* _YOUR GOAL_: Starting with the line that contains "Given: Open BOSCH", write out each line through the end of the listing, unchanged. Output nothing else.

---

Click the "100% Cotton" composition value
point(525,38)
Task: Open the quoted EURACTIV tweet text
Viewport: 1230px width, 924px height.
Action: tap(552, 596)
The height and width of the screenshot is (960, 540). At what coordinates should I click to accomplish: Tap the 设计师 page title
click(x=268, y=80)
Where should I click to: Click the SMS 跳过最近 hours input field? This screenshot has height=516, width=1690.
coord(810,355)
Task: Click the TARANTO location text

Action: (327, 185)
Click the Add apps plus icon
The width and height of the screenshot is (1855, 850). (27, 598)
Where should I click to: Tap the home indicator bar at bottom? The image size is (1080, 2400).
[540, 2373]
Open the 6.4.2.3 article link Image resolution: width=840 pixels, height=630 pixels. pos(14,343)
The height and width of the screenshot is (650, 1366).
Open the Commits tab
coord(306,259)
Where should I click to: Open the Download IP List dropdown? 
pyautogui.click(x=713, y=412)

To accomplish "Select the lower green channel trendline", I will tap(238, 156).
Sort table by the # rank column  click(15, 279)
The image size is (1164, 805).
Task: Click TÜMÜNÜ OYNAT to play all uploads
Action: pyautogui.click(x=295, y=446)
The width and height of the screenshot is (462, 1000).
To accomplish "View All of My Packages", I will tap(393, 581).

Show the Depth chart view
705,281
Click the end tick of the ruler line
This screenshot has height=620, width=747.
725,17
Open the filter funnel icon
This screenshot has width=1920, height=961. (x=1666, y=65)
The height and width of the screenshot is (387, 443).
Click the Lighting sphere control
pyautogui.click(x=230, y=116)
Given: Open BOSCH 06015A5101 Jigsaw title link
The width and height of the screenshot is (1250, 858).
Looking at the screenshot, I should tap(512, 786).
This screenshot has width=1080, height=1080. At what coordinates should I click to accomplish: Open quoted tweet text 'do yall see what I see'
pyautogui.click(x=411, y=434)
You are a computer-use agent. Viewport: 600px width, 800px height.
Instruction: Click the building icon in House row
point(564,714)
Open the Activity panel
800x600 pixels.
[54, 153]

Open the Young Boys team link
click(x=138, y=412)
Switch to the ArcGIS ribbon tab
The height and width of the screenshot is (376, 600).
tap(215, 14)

---

* _FINISHED TASK_:
Given: Open BOSCH 06015A5101 Jigsaw title link
The width and height of the screenshot is (1250, 858).
Looking at the screenshot, I should tap(512, 786).
This screenshot has width=1080, height=1080. At what coordinates should I click to accomplish: Open quoted tweet text 'do yall see what I see'
pyautogui.click(x=411, y=434)
You are a computer-use agent. Viewport: 600px width, 800px height.
Instruction: Click the building icon in House row
point(564,714)
Open the Activity panel
800x600 pixels.
[54, 153]

Open the Young Boys team link
click(x=138, y=412)
Switch to the ArcGIS ribbon tab
The height and width of the screenshot is (376, 600).
tap(215, 14)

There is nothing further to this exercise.